What is MTA-STS when in enforce mode?

"enforce": In this mode, Sending MTAs MUST NOT deliver the
     message to hosts that fail MX matching or certificate validation
     or that do not support STARTTLS.


1) failed MX matching, as per section 4.1;
2) failed certificate validation, as per section 4.2
3) a host doesn't support STARTTLS

Those seem to be the only reasons that a Sending MTA honoring MTA-STS MAY and MUST NOT deliver the messages when sending to an MX at a domain for which the sender has a valid and non-expired MTA-STS Policy, as least per MTA-STS, and to the best of my knowledge.

Can there exist other reasons, not related to MTA-STS, that allows or obliges the sending MTA not to deliver messages? It sure can. Is MX pointing to CNAME one of them?

Other than interpreting the:

Any other response, specifically including a value that will return a
  CNAME record when queried, lies outside the scope of this Standard.

as “It is your problem if the target of the MX refers to a CNAME
and things break"

-- is it explicitly standardized what MTA should do with such MX records/hosts when delivering mail? If not, can an MTA do whatever and report it as an MTA-STS validation error when it's not?

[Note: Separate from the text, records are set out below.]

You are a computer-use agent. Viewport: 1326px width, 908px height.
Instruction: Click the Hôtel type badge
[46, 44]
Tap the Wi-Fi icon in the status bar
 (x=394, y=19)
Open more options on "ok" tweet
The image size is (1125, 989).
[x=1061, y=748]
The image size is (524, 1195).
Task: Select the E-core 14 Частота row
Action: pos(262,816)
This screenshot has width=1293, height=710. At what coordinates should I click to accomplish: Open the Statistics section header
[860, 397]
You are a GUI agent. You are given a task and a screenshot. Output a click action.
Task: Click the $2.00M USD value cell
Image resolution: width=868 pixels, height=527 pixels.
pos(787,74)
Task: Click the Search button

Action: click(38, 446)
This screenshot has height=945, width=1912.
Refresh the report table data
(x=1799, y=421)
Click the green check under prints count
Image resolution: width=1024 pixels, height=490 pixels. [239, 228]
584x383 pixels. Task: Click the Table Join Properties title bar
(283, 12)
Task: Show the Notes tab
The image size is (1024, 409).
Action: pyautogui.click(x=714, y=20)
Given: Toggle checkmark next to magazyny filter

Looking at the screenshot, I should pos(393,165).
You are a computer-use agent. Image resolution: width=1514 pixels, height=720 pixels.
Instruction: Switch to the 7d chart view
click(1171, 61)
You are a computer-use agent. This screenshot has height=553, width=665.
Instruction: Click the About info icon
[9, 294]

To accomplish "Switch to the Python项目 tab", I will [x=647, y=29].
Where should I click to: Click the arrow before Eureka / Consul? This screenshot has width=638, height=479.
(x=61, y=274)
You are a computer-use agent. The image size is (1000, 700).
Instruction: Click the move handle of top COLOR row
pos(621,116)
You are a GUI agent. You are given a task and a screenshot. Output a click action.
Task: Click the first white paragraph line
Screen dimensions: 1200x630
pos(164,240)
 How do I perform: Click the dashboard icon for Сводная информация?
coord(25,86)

On 2021-04-05 00:23, John R Levine wrote:
You might also consider that some of the people you're arguing with
have been writing standards documents since before you were born, so
perhaps they have some experience worth learning from.

My apologies if I sound(ed) cocky. I am really grateful for everyone's thoughts. Without a shadow of a doubt, all the responses are valuable to me and they will encourage me to keep reading RFCs more carefully and to comply with them. After all, it is not fair to ask of others what you are not willing to do yourself. :)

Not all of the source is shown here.